I wound up telling him about Lisa. I’m not sure why. He said, “Well, what do you know? The guy’s human.”

“Was the issue in doubt?”

“No,” he said, “not really. But I thought people quit doing that sort of thing when they joined AA.”

“So did I.”

“So we were both wrong. Well, that’s good to hear. And good for you, my friend. You know the four things a man needs to sustain life, don’t you?” I didn’t. “Food, shelter, and pussy.” That was only three, I said. “And strange pussy,” he said. “That’s four.”

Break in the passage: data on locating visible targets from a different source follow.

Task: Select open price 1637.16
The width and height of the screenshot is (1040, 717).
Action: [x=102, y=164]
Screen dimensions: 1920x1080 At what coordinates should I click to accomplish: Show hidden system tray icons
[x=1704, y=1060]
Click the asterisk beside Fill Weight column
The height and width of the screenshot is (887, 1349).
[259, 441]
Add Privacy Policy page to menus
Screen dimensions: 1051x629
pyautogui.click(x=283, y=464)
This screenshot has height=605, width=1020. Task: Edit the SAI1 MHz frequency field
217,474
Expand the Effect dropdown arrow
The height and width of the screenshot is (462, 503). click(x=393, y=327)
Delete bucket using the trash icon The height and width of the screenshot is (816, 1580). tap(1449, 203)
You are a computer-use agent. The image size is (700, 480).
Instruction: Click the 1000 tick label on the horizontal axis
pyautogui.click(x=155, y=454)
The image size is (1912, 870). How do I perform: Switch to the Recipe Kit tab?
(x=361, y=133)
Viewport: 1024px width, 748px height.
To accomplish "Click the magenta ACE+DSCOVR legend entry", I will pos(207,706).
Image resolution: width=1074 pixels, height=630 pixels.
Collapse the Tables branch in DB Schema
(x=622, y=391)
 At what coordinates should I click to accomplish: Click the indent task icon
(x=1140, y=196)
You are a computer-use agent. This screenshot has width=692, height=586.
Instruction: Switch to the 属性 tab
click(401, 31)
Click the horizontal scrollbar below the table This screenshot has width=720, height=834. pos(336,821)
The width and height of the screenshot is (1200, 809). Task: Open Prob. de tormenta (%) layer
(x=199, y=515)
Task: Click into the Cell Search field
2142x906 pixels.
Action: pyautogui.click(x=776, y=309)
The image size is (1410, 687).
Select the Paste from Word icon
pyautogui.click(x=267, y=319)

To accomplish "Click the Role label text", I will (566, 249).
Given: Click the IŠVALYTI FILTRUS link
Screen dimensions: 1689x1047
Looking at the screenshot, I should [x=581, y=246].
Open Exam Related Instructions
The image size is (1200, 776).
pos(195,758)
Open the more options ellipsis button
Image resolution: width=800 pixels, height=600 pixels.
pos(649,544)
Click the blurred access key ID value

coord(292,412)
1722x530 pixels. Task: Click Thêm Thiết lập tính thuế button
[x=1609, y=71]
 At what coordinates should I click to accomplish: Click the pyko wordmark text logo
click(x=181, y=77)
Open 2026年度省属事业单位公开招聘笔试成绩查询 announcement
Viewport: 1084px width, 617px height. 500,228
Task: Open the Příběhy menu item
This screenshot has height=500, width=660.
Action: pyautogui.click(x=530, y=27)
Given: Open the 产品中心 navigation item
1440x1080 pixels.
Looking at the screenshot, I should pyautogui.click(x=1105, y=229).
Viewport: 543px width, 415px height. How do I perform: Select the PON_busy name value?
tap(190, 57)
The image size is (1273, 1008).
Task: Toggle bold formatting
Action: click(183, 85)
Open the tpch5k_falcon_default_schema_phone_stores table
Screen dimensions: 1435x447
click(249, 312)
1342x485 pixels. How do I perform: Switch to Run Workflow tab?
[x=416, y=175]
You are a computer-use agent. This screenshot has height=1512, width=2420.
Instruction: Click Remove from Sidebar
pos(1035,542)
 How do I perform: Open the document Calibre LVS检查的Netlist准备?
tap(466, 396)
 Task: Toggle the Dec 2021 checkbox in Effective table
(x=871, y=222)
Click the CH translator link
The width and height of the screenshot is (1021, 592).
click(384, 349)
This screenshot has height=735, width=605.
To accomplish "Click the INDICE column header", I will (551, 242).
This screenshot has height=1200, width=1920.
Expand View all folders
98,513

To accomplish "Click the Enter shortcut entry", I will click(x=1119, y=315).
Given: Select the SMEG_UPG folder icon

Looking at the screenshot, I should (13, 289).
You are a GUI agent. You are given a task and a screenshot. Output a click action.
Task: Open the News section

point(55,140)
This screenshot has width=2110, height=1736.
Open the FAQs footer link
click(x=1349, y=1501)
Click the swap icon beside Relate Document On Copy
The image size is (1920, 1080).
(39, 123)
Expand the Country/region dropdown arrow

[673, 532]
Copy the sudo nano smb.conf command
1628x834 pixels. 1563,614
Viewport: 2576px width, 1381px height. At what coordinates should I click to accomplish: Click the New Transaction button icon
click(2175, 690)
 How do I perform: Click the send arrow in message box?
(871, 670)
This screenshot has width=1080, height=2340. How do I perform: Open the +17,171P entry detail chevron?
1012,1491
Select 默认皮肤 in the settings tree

He was good company until the booze took him over the line, and then he started telling me the same story over and over again. It was a pretty good story, but I didn’t need to hear it more than once. I put him in a cab and went home.

The Yankees were making it interesting in the American League East, winning a lot of games but having trouble gaining ground on the Blue Jays. In the other league, the Mets had last place pretty well sewn up. We stayed in the city for Labor Day, and Elaine kept the shop open the whole weekend.

On a Thursday afternoon in the middle of September, I was sitting in my hotel room watching it rain. The phone rang.

A woman said, “Is this the man looking for the man in the picture?”

There had been calls from time to time. Who was the man in the picture? What did I want with him? Was it true about the reward?

“Yes,” I said. “I’m the man.”

“You really gonna pay me that money?”

I held my breath.

“ ’Cause I seen him,” she said. “I know right where he’s at.”